> [The problem]:
Retype the entries below exactly, but begin at the line containing "Screen dimensions: 1230x523" and end at the last line.

********

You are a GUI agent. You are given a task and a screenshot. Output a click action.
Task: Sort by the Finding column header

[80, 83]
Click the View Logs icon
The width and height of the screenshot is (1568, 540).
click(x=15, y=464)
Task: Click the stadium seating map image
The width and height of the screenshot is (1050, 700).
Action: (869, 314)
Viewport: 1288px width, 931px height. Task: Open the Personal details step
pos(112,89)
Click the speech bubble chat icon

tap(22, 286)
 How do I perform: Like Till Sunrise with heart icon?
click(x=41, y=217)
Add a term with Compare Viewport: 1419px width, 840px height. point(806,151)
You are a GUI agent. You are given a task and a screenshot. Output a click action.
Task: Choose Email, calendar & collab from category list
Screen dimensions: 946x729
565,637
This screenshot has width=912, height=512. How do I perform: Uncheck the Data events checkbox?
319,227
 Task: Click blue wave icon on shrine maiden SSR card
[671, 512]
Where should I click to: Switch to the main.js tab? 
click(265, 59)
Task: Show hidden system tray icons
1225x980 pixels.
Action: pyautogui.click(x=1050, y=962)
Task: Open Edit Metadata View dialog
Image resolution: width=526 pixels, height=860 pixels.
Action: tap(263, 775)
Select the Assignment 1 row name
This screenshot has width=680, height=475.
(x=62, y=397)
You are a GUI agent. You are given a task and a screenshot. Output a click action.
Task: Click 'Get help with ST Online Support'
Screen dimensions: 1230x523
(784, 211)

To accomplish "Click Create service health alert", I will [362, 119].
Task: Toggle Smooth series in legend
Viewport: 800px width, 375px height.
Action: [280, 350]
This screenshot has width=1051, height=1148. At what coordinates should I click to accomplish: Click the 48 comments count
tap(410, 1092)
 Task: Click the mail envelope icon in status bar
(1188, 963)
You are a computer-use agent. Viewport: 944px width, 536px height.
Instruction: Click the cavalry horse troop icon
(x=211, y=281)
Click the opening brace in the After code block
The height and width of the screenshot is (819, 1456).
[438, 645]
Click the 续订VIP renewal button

********

> [Solved problem]:
Screen dimensions: 1230x523
(784, 211)

To accomplish "Click Create service health alert", I will [362, 119].
Task: Toggle Smooth series in legend
Viewport: 800px width, 375px height.
Action: [280, 350]
This screenshot has width=1051, height=1148. At what coordinates should I click to accomplish: Click the 48 comments count
tap(410, 1092)
 Task: Click the mail envelope icon in status bar
(1188, 963)
You are a computer-use agent. Viewport: 944px width, 536px height.
Instruction: Click the cavalry horse troop icon
(x=211, y=281)
Click the opening brace in the After code block
The height and width of the screenshot is (819, 1456).
[438, 645]
Click the 续订VIP renewal button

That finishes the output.